Die geplante Fusion zwischen Syngenta und der chinesischen ChemChina hat eine wichtige Hürde genommen.
22.08.2016 07:22
Die USA willigt dem Syngenta-ChemChina-Deal ein.
Die USA willigt dem Syngenta-ChemChina-Deal ein.
Bild: Bloomberg

Die amerikanische Behörde CFIUS (Committee on Foreign Investment in the United States) habe für die geplante Transaktion die Freigabe erteilt, teilt Syngenta am Montag mit.
In Marktkreisen wurde teilweise in Zweifel gezogen, dass die US-Behörden für diesen Deal grünes Licht geben könnten, entsprechend notiert die Aktie mit einem Schlusskurs von 380,80 CHF vom vergangenen Freitag deutlich unter den gebotenen 465 USD je Aktie, wobei hier noch eine Dividende obendrauf kommt.

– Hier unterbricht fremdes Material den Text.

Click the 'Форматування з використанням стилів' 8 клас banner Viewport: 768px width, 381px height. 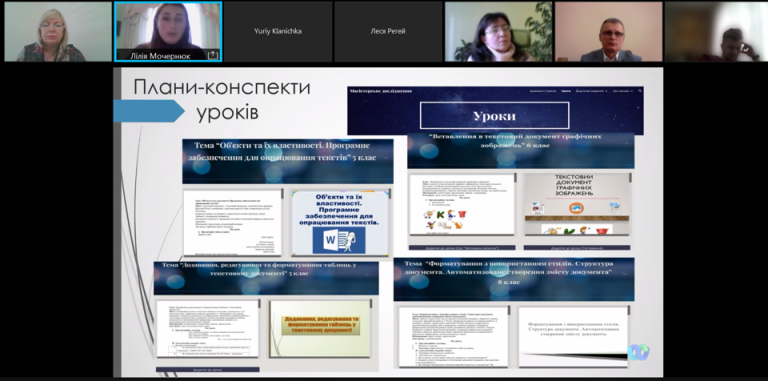[x=514, y=279]
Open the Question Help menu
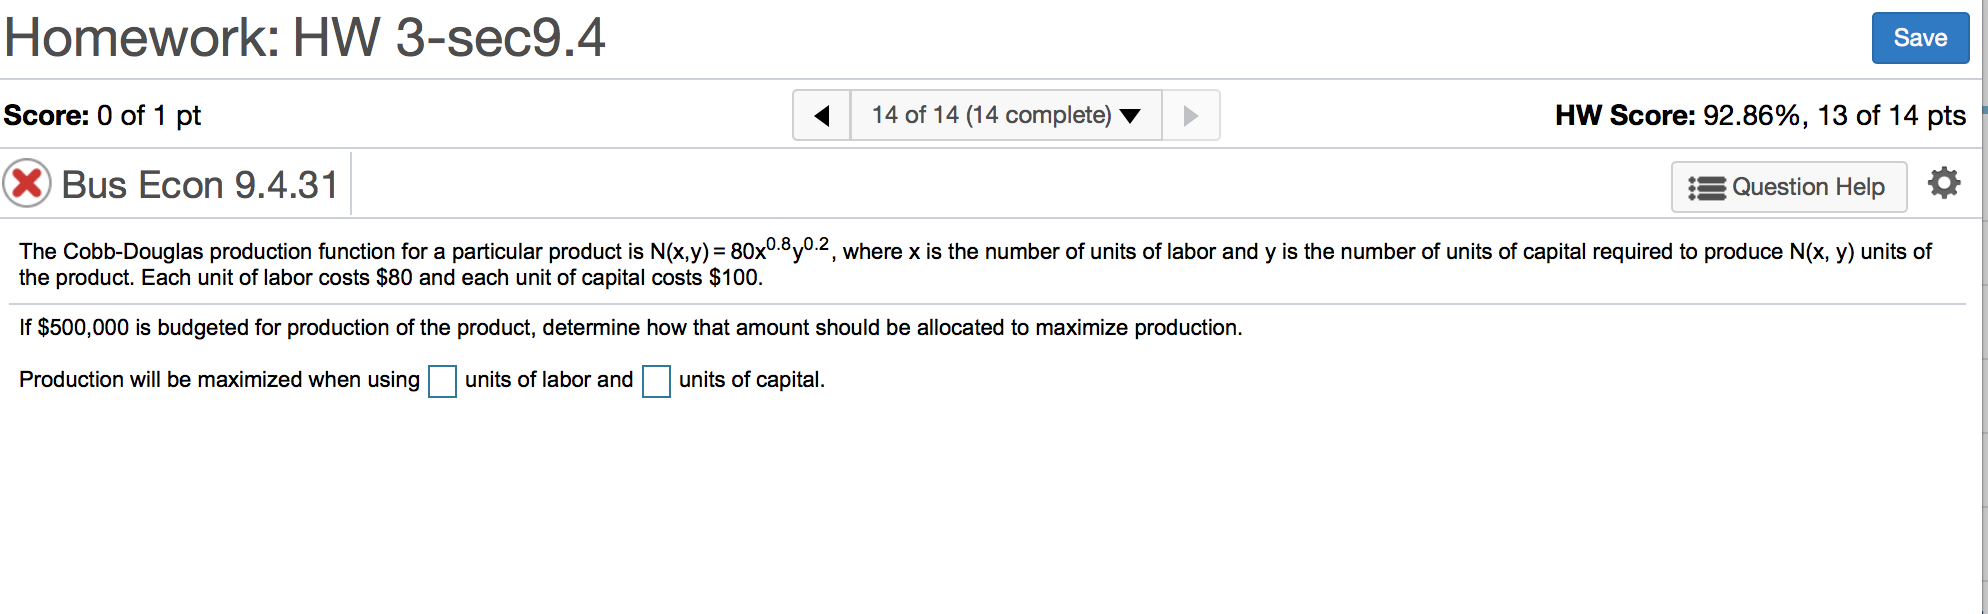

Zusätzlich zur Freigabe des CFIUS sei der erfolgreiche Abschluss der Transaktion aber auch von der kartellrechtlichen Überprüfung durch zahlreiche regulatorische Behörden weltweit abhängig sowie von weiteren Bedingungen, schreibt Syngenta. Beide Unternehmen arbeiteten indes eng mit den involvierten Zulassungsbehörden zusammen und die Gespräche seien konstruktiv.

Den Abschluss der vorgesehenen Transaktion erwartet Syngenta weiterhin bis Ende Jahr.